— START OF Task material —
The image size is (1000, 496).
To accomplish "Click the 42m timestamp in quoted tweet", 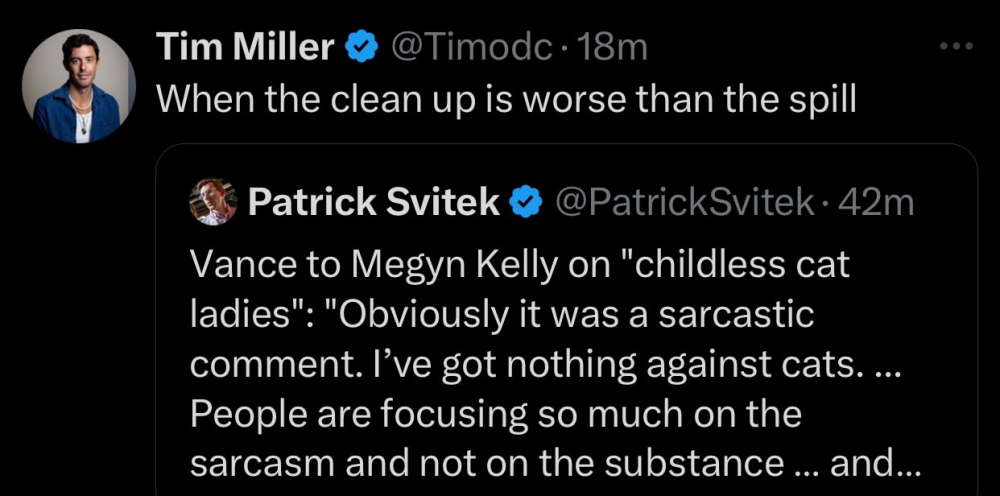I will click(x=876, y=203).
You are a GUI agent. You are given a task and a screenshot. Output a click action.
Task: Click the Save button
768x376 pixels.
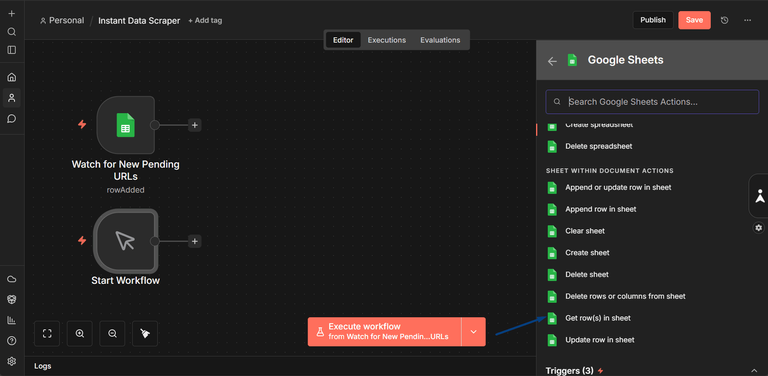click(x=694, y=20)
— END OF Task material —
== To be done ==
Print the lines exactly, beginning at the line that has "You are a GUI" and stopping after the last line. Omit the pictures from your answer.

== Full output ==
You are a GUI agent. You are given a task and a screenshot. Output a click action.
Task: Click the Save button
768x376 pixels.
click(x=694, y=20)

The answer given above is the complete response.